Take a look at all these examples of state governments deciding that to address their flags’ failed symbolism, they need to put the state’s name on the flag. (And these examples do not include state flags that have had the name on them from the beginning.)
A convoluted history, but the major downgrade happened when the state flag committee told Willie Kavanaugh Hocker to add ARKANSAS to the design.
A rare example of a big redesign in 1925 that technically involved removing writing from the flag, but the “46” wasn’t seen as the problem — the star on a red flag suggesting communism was.
A complex case, as the 1882 change was a big improvement, and the 1897 change a big downgrade (but because of unfortunate foreground and background colors, not the addition of text).
This is bit of an outlier, as the word VERMONT has never been particularly prominent. Interesting also in that the design has been purposely downgraded twice, in 1804 and in 1923. Is it not due for an upgrade as the pendulum swings again?
4 thoughts on “US State Flag Devolution”
Now that was depressing. To think that it is easier to change to a worse flag than to a better one makes me want to grab my slingshot and take over a wildlife refuge until all of my flag grievances are resolved to my satisfaction.

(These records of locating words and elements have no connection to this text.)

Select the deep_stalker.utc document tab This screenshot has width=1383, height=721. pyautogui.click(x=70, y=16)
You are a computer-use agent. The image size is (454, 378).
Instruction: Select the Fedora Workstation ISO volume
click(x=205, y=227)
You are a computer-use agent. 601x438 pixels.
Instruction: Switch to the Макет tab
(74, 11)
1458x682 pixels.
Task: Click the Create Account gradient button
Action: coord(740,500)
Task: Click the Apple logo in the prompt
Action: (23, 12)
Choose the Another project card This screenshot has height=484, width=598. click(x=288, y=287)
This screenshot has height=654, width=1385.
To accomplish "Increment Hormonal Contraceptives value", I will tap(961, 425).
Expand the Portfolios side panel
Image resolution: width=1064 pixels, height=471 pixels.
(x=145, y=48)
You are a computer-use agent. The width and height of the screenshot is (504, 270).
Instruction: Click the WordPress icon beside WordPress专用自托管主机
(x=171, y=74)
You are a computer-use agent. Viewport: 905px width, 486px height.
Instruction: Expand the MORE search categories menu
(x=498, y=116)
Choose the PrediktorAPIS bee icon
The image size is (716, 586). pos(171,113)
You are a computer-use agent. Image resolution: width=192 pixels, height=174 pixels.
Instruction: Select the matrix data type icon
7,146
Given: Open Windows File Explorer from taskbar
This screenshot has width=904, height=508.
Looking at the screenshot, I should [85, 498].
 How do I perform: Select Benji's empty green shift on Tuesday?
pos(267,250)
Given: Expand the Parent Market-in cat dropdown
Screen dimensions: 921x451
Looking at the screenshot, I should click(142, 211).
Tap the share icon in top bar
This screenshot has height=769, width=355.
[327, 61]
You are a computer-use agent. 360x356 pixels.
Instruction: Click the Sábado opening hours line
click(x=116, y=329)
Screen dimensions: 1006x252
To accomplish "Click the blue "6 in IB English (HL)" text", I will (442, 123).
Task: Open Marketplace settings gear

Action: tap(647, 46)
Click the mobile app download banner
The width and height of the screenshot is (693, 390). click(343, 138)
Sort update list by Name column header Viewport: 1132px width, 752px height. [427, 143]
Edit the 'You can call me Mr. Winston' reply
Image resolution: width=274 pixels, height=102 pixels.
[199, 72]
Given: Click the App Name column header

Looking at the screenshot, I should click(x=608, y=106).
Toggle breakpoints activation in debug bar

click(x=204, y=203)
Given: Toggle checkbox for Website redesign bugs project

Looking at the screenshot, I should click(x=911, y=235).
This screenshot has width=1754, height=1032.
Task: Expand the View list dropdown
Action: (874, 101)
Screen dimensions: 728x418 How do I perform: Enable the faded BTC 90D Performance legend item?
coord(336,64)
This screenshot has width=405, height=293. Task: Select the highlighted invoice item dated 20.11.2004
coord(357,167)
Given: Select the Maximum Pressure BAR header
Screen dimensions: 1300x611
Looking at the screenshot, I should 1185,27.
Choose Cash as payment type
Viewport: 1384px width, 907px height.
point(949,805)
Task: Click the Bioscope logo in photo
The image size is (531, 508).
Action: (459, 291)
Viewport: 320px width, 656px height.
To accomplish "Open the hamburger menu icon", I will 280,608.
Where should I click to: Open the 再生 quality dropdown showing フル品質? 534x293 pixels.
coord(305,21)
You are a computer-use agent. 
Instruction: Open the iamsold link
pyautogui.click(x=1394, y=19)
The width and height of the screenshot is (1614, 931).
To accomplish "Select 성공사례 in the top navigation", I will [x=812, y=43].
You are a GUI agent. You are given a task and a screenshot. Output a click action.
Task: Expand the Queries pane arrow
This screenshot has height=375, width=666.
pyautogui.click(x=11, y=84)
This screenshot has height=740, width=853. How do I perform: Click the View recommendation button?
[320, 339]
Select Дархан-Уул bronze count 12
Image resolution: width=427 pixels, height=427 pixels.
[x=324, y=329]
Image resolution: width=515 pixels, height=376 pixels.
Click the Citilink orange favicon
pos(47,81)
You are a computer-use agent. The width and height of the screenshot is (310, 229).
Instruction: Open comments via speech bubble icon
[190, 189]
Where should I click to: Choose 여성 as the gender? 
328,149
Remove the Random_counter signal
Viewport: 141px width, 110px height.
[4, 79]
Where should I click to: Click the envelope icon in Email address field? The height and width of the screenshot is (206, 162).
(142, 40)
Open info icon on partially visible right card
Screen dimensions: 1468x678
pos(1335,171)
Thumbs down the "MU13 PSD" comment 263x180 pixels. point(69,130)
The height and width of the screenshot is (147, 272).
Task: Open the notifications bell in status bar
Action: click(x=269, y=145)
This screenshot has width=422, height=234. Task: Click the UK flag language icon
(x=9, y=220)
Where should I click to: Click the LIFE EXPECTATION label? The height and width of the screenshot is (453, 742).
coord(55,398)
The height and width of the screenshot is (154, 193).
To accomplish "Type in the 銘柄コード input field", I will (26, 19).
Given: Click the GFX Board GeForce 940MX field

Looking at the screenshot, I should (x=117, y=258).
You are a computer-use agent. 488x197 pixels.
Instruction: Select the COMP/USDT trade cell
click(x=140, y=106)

I share your feelings. I actually suffered a heart attack when I saw the 23 designs for the new Fijian flag. I thought that having Ted Kaye would prevent any disaster, but obviously not. I never thought the colonial Fijian flag could get any worst, but we’ve got to remain very alert, we the few people who understand the concept of flag beauty.
The original Oklahoma “46” flag has made a huge comeback in the artist and design communities in Oklahoma. Red Flag Press (and, later, This Land Press) was a pioneer in “taking it back.” Red Dirt Report sells 46 flag hats and there’s now a 46 flag license plate. Go into any indie boutique in Oklahoma City and you’ll see the design prominently featured. I hope it’s something we go back to one day, but I imagine we won’t. Of course, part of the allure of the original flag is that it symbolized a time when Oklahoma was the most populist, socialist state in the union. It harkens back to a time when unions weren’t practically outlawed.
At first glance, judging by the first paragraph, Colorado is not the only good example. 11 state flags are pretty descent, esp if you take the seal off Montana, use back if Oregon flag. And 10 of the territorial flags are great flags (removing words off of Johnston Atoll). Rattan than focus on the glass mostly empty, how about an article on the flags that are pretty good?